Step 2: Look at the graph to determine sign. You also have to look at
the graph to find the association--either positive or negative--to
determine the sign of the correlation coefficient.
◉ outlier. Answer: Points that deviate substantially from the overall
form of the remainder of the data points.
◉ influential points. Answer: An observation that, if removed,
significantly changes a statistical measure
◉ inappropriate grouping. Answer: Combining together subgroups
that should not be combined, resulting in a weakened, or even
reversed, association.
◉ correlation. Answer: A statistic which measures the strength and
direction of the linear association between two quantitative
variables.
, ◉ Causation/Cause-and-Effect. Answer: A phenomenon whereby an
increase in one variable directly leads to an increase or decrease in
another variable.
◉ causality. Answer: A cause-and-effect relationship between two
variables.
◉ Best-Fit Line/Trend Line/Regression Line. Answer: A line that
closely approximates the response values for given explanatory
values when the form of the scatterplot is linear.
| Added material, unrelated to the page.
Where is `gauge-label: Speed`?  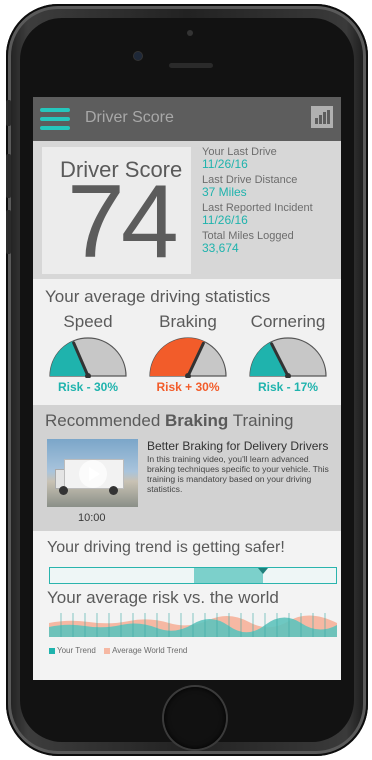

◉ slope. Answer: The rate of change relating the increase or
decrease in y to an increase of 1 in x.
◉ y-intercept. Answer: The value of y when x = 0.
◉ residual. Answer: The difference between the actual value of the
response variable for a particular data point and its predicted value
from the regression line.
◉ residual plot. Answer: A scatter plot that plots Residuals vs.
explanatory variable, as opposed to response variable vs.
explanatory variable. It can be used to assess the fit of a line.